= Five Passengers from Lisbon =

Romantic suspense novel

First edition

 Five Passengers from Lisbon is a romantic-suspense murder mystery written by Mignon G. Eberhart. The plot is a closed community mystery set aboard a hospital ship. The novel was published in the United States by Random House in 1946. The story was originally published in January 1946 as the serial "Murder Haunts the Ship" in Collier's magazine.

==Plot==
Set in 1945 just after World War II, a group of Americans who had been stuck in Europe during the war are trying to get back to the U.S. They are traveling on board a Portuguese steamer ship, called Lerida, headed from Lisbon to South America. West of the Azores islands, their ship sinks in a storm. Five passengers and three crewmen escape by taking a lifeboat, and are later rescued by a U.S. Army hospital ship, the Magnolia, which was headed back home with a load of wounded soldiers. One of the Lerida's survivors had been murdered while still in the ship's lifeboat, and once aboard the hospital ship, several other survivors meet a violent end as well. The plot takes advantage of the idea at that time of Portugal "being a haven for espionage with undertones of Nazi and Resistance alliances." In finding the source of the deaths, Nazi sympathizers and Gestapo colluders are revealed and punished.

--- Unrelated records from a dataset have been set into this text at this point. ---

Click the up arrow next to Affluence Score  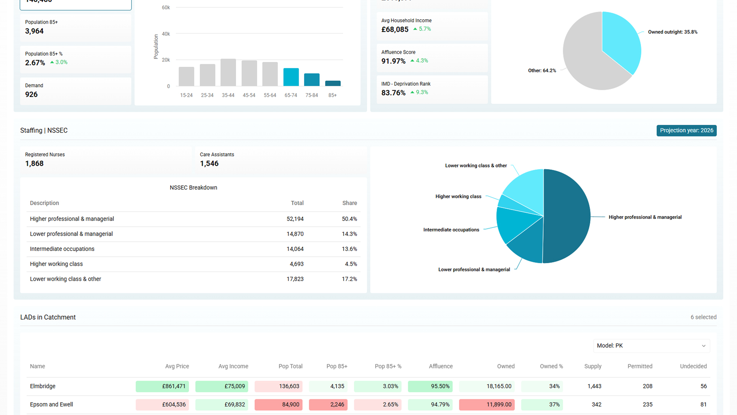[412, 61]
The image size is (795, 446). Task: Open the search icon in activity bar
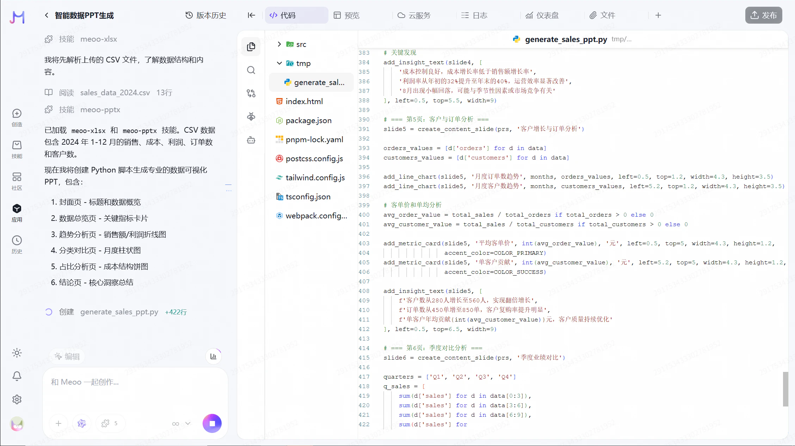pyautogui.click(x=251, y=70)
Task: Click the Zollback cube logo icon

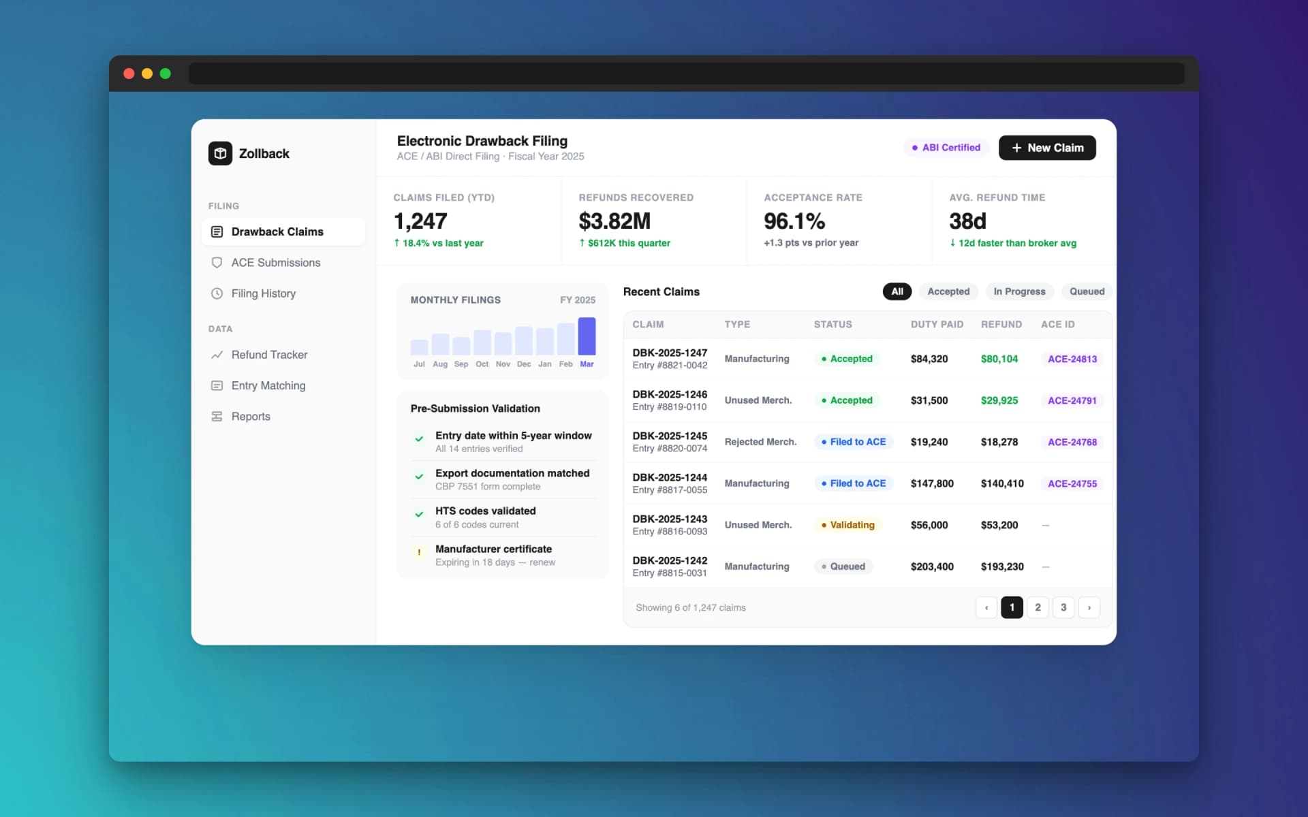Action: [220, 153]
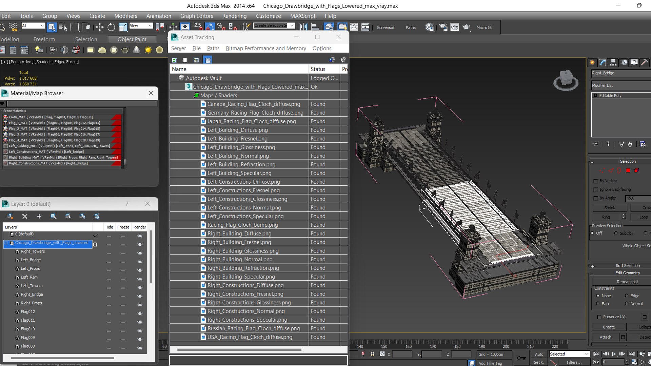Switch Asset Tracking to table view
This screenshot has width=651, height=366.
tap(208, 60)

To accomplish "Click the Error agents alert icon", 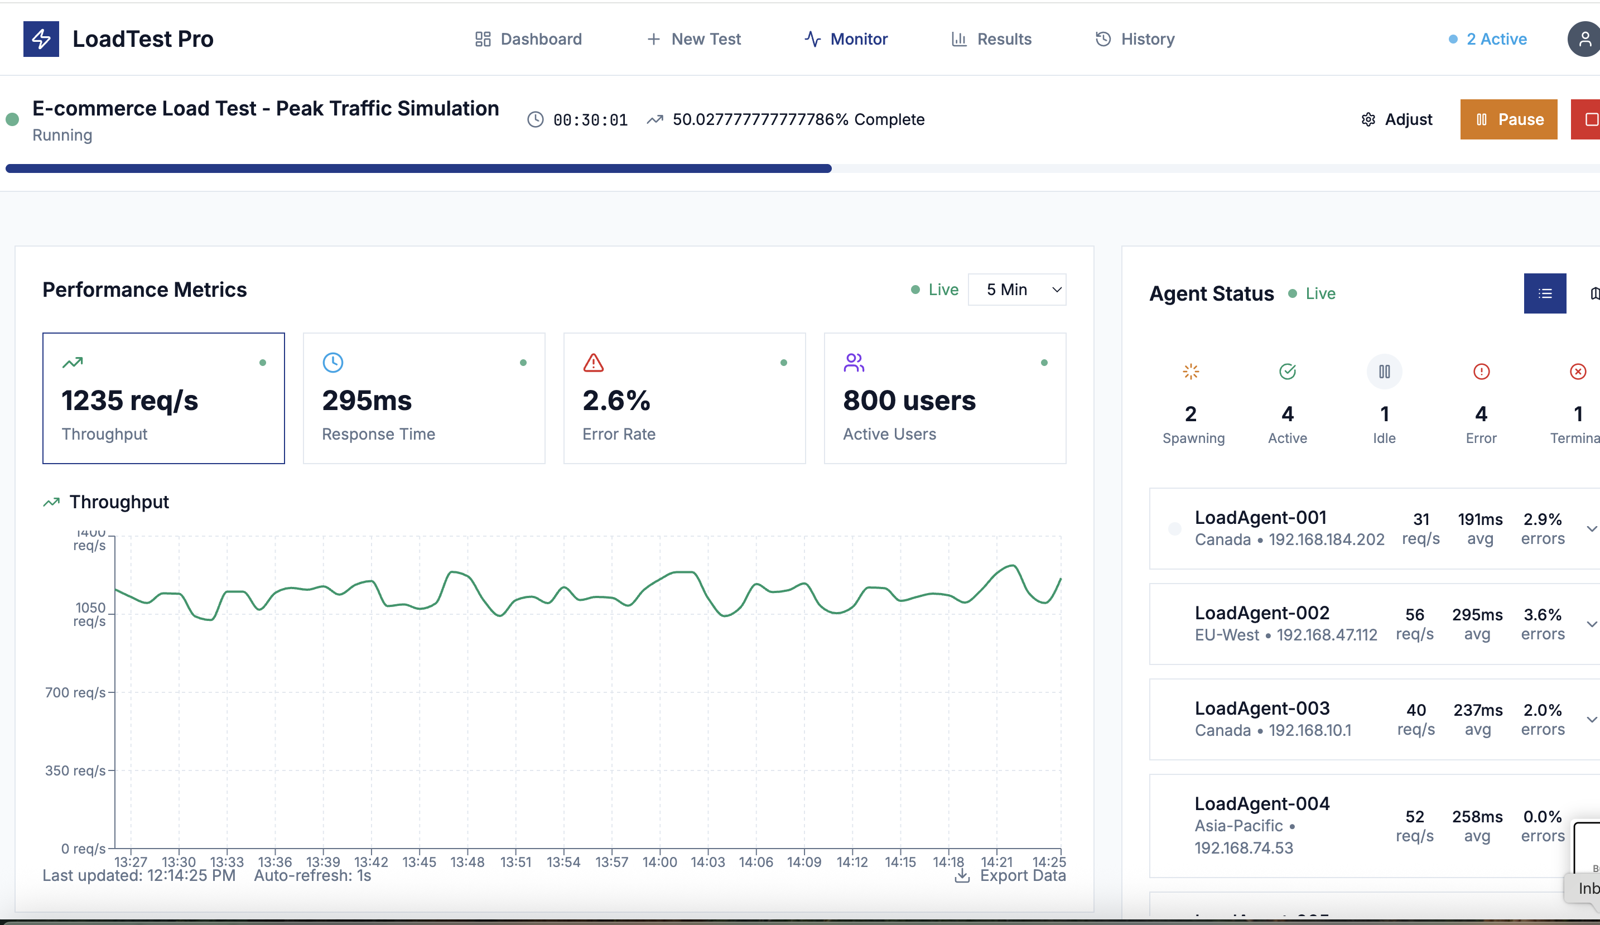I will coord(1481,371).
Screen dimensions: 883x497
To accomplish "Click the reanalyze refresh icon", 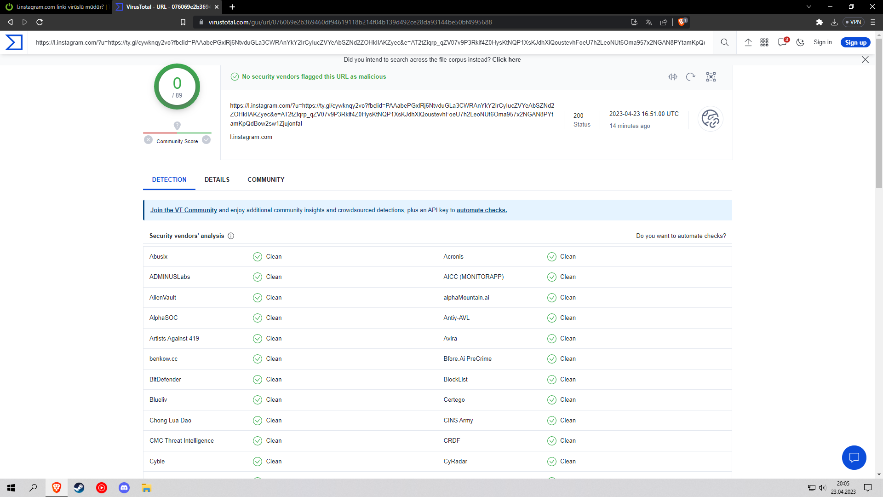I will 690,77.

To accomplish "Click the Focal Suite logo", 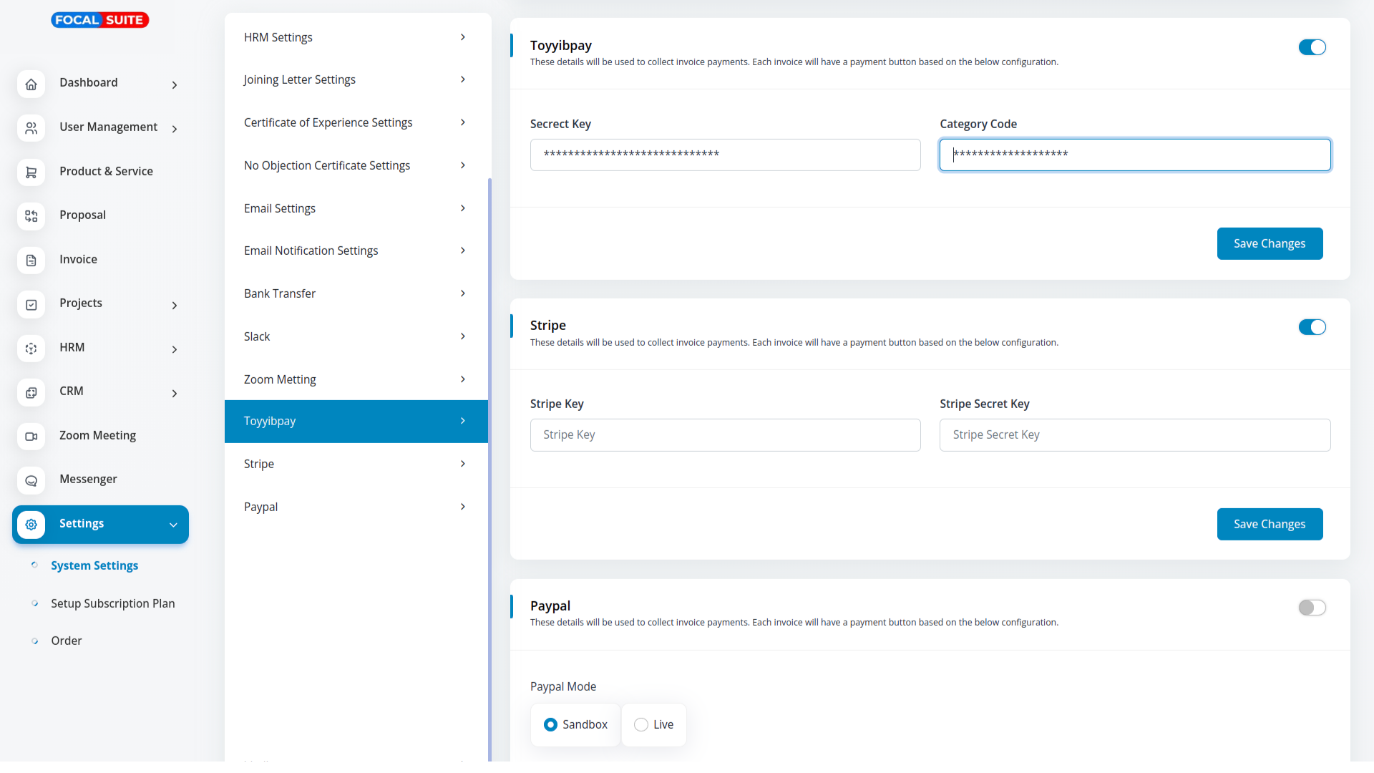I will pos(99,20).
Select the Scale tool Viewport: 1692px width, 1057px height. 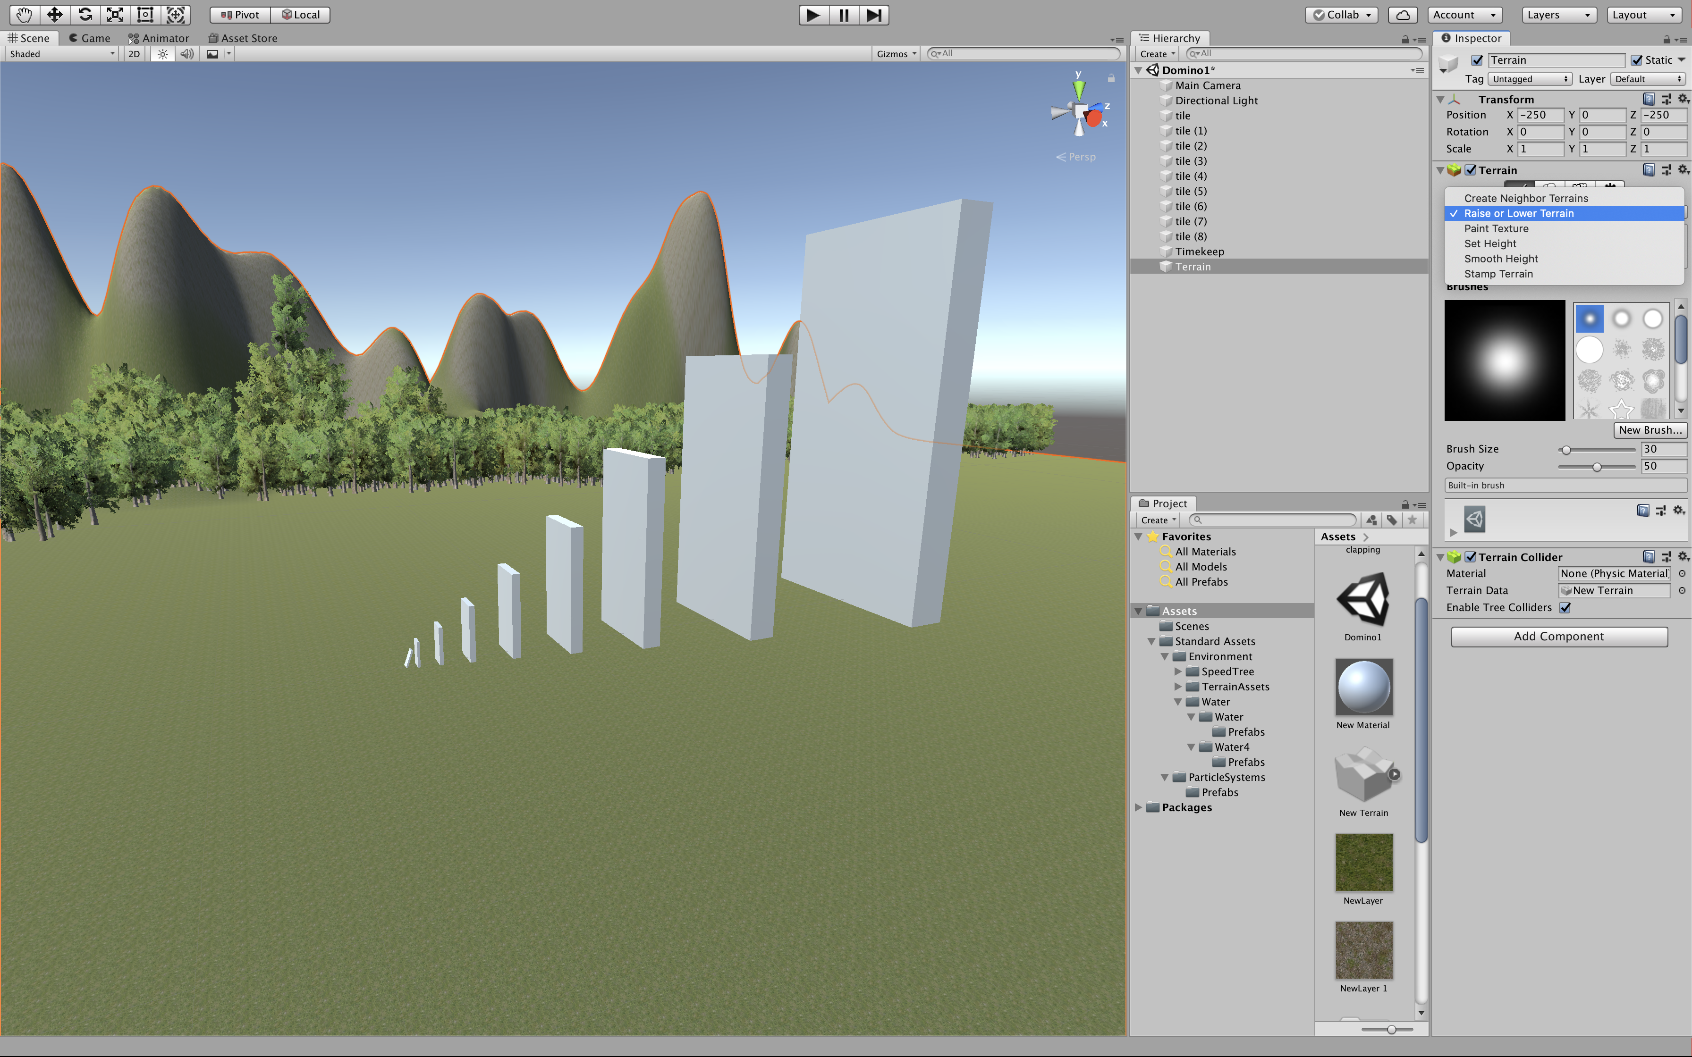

Biographer Rick Cypert notes that four of Eberhart's novels published, between 1943 and 1946, involve a number of questionable characters who are discovered to be Nazis or Nazi sympathizers. These are the books Wolf in Man's Clothing, The Man Next Door, Wings of Fear and Five Passengers from Lisbon.

== Reception ==
When in came out in 1946, Kirkus Reviews declared it "the master touch for murders with superior entertainment value."